AFR: Right, and this latter approach is the one that can also provide superior options for a true “Open BIM” collaboration. What needs to happen on the technical side for tools to support this Open BIM movement?
AP: In order to fully address and support the mission of the Open BIM workflow their tool or tools must support the following three workflow concepts. Firstly, they must adopt the “reference model concept,” where the different AEC stakeholders’ BIM models are referenced into one another for coordination instead of trying to achieve 100 percent binary file conversions. Secondly, the tool must support “model filtering and classification” for optimized communication between the different parties. This is important.
For example, architects may have totally different priorities and modeling strategies when preparing the BIM model than structural engineers. For example, a column for an architect is primarily a visual element in the architectural “space” that can be modeled with any topology or tool (and not necessarily a load-bearing column tool) that fits the requirements of an architect–yet during coordination with the engineer the information about this column must be provided in a way that best fits the receiving party’s needs. By the way this is equally true in the case of communication between any two parties in the AEC workflow.

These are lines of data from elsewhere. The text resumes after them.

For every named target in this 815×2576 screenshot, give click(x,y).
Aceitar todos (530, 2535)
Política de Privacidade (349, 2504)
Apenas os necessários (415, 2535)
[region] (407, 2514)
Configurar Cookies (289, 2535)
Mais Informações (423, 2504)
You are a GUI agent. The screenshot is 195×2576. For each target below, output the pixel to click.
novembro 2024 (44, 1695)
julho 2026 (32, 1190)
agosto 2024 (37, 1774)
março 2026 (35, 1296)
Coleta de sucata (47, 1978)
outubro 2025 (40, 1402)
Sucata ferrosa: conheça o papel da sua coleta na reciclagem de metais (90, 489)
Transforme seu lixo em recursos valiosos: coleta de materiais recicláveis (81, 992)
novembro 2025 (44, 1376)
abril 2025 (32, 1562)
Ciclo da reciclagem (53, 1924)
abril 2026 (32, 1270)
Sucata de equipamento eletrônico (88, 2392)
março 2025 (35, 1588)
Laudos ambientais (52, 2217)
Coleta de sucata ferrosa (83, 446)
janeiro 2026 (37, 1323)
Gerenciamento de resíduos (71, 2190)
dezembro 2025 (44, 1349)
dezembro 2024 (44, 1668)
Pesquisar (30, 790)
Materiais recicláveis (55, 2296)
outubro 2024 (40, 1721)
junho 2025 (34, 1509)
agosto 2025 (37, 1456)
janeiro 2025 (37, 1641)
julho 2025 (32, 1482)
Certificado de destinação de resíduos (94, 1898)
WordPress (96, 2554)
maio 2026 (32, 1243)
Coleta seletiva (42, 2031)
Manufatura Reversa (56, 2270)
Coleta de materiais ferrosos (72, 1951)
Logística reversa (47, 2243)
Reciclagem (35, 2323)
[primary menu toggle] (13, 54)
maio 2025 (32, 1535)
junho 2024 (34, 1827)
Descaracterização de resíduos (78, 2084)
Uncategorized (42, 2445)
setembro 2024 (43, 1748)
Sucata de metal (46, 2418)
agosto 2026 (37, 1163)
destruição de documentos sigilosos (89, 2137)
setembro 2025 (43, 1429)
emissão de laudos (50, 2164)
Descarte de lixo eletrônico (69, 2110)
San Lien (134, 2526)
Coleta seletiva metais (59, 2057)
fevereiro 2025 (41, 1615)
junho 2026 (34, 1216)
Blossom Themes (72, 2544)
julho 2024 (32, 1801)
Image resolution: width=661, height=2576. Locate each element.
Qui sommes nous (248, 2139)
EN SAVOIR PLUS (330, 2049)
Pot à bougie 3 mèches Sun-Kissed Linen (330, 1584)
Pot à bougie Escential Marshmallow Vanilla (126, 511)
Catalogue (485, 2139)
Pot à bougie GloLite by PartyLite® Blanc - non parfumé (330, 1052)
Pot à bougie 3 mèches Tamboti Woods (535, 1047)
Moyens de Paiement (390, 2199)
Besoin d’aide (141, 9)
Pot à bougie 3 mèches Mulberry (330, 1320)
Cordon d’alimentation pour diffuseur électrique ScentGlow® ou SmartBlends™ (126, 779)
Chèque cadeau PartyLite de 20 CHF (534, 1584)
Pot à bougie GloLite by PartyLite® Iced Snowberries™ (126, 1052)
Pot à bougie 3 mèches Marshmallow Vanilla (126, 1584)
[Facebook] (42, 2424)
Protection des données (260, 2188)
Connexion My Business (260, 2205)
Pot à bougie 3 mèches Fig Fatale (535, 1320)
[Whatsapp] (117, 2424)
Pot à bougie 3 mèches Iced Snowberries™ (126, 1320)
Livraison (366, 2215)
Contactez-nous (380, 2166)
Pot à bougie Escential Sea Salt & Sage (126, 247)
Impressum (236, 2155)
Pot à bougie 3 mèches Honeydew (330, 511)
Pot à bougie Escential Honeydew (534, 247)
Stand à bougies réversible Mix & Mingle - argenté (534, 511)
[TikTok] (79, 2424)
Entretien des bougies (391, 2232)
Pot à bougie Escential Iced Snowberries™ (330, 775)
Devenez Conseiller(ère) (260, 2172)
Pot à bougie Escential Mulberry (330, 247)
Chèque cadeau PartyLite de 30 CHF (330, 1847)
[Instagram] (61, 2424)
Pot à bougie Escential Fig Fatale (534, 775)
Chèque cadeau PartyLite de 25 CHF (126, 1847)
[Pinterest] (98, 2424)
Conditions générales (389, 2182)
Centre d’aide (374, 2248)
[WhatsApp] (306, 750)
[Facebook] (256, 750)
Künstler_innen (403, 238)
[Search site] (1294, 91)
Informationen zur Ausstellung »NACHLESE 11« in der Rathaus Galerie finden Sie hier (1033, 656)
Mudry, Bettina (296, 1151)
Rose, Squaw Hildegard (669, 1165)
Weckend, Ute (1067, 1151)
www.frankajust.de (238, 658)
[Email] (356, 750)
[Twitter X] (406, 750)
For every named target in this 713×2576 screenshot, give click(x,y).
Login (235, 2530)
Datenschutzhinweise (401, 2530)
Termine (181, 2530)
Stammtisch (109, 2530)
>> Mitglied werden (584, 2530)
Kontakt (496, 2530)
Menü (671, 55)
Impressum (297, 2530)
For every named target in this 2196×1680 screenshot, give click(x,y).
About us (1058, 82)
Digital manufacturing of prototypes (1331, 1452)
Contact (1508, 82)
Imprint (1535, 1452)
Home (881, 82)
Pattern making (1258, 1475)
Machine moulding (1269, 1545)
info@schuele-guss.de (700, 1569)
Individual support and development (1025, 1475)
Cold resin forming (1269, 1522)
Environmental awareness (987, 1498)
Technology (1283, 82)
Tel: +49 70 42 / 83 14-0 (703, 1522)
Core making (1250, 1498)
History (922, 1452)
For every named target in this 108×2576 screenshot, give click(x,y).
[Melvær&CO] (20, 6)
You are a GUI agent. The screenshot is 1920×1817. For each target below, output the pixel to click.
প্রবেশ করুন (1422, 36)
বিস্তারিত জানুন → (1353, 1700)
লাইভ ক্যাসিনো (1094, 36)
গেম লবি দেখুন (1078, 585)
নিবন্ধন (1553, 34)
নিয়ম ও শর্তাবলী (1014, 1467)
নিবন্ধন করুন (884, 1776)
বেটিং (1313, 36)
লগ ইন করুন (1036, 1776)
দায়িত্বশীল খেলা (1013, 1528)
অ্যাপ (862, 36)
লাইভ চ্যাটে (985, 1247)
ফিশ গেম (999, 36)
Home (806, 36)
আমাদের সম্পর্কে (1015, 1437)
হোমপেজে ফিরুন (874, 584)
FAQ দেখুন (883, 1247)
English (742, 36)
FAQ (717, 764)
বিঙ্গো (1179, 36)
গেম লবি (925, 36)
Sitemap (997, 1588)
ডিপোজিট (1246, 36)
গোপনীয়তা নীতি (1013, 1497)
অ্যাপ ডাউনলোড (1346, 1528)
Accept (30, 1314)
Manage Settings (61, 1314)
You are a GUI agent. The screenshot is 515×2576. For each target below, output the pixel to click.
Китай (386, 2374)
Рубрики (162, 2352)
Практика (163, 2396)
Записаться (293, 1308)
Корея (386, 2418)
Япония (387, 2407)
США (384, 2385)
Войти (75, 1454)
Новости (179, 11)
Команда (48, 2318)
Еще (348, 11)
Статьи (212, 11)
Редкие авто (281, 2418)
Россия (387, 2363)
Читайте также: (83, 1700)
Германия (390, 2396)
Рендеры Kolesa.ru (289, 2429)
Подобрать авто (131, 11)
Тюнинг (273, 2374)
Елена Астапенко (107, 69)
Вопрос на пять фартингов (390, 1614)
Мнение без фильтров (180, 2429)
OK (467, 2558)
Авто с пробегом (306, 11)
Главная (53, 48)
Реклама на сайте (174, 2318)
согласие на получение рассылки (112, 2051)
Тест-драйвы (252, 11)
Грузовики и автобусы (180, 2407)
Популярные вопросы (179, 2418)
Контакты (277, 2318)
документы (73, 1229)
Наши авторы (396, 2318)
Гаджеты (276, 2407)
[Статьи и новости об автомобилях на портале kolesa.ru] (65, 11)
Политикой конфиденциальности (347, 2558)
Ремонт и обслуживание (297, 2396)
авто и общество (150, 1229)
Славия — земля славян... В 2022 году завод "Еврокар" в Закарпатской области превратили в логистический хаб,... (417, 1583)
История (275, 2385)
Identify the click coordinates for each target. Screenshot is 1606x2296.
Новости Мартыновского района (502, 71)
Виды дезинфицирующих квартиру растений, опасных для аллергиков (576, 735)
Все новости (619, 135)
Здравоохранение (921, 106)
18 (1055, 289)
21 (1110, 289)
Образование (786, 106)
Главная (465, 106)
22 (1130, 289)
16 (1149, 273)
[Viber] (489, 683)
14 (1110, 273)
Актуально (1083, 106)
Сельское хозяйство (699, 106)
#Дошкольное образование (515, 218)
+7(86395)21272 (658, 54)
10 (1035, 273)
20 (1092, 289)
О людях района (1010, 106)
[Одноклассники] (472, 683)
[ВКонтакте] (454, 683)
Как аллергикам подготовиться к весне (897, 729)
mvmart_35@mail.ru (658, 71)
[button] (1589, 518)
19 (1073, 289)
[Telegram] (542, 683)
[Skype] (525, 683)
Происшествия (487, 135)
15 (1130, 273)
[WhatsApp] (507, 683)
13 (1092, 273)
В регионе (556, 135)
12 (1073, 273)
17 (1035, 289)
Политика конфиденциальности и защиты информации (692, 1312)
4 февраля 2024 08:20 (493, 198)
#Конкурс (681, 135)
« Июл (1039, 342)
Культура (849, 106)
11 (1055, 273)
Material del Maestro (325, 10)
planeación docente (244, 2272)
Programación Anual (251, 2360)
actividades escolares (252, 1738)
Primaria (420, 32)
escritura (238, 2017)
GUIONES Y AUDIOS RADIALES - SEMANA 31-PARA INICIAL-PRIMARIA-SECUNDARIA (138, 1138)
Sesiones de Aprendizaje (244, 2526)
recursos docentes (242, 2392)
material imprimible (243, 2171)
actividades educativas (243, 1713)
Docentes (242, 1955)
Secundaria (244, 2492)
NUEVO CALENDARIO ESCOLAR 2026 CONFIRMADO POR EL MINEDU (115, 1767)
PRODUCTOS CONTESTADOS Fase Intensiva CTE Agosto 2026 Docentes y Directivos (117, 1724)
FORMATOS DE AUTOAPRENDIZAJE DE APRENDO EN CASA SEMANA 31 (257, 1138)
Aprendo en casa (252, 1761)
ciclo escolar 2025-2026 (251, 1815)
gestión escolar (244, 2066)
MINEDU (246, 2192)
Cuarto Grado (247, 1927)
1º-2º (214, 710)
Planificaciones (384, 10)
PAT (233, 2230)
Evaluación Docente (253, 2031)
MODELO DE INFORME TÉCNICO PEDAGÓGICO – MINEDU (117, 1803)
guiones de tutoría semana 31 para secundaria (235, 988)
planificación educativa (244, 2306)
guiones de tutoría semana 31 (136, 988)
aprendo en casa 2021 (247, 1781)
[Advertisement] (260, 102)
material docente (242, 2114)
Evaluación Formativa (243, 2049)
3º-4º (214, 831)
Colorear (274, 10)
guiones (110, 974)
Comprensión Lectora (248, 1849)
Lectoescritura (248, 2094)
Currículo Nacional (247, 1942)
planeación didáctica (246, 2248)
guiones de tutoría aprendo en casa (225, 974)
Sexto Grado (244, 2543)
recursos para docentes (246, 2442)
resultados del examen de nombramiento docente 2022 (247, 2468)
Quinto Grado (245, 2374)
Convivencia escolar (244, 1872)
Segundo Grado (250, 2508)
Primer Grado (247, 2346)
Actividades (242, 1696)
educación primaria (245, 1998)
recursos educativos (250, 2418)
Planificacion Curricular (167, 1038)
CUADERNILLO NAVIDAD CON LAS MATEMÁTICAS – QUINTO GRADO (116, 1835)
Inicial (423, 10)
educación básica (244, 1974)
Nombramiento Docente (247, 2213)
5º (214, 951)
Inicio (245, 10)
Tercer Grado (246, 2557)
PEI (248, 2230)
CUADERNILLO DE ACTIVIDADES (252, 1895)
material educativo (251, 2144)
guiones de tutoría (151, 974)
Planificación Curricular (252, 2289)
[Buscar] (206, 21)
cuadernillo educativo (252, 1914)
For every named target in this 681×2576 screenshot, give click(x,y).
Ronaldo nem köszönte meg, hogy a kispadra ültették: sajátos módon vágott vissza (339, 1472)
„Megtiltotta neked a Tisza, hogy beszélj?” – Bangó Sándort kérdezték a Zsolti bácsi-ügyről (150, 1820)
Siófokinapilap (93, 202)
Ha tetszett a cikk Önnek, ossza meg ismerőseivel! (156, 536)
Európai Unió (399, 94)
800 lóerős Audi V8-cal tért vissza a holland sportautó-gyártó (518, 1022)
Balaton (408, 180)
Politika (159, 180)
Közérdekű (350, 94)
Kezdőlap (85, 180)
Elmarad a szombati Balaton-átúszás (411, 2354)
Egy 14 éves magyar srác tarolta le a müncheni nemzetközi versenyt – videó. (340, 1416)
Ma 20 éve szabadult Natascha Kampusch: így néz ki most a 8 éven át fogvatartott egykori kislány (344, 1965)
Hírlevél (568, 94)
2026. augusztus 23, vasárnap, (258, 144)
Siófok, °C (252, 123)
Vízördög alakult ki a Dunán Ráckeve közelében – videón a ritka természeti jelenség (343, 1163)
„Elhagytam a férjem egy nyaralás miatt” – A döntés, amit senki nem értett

And thirdly, the tool must support dynamic “change management” for obviously coordination is not a one-time event rather an ongoing process where it is mission critical to provide a workflow for easy and simple follow-up of changes. (see image 02)
AFR: This describes broadly the technical side of what the BIM softwares must do. What about workflow? What are the workflow characteristics of the Open BIM workflow?
AP: The Open BIM workflow has some distinct characteristics including things like system independence, workflow transparency so that the workflow is fully documented. And that individual parties (architect, engineeers, clients and contractors) retain ownership of their data. The other requirements of the workflow include the adoption of the information classification system and adoption of the reference model concept.
AFR: Does that requirement of an information classification system mean Industry Foundation Classes or IFC is an exclusive format for Open BIM?
AP: It means the adoption of IFC today but Open BIM cannot be exclusive by definition.
AFR: Does that mean rival information classification systems can also be apart of Open BIM?
AP: Yes. As long as the system is open and meets the requirements of Open BIM. Today without doubt IFC is the most advanced system/format for coordination, hence we are heavily using/promoting it for collaboration of BIM model data.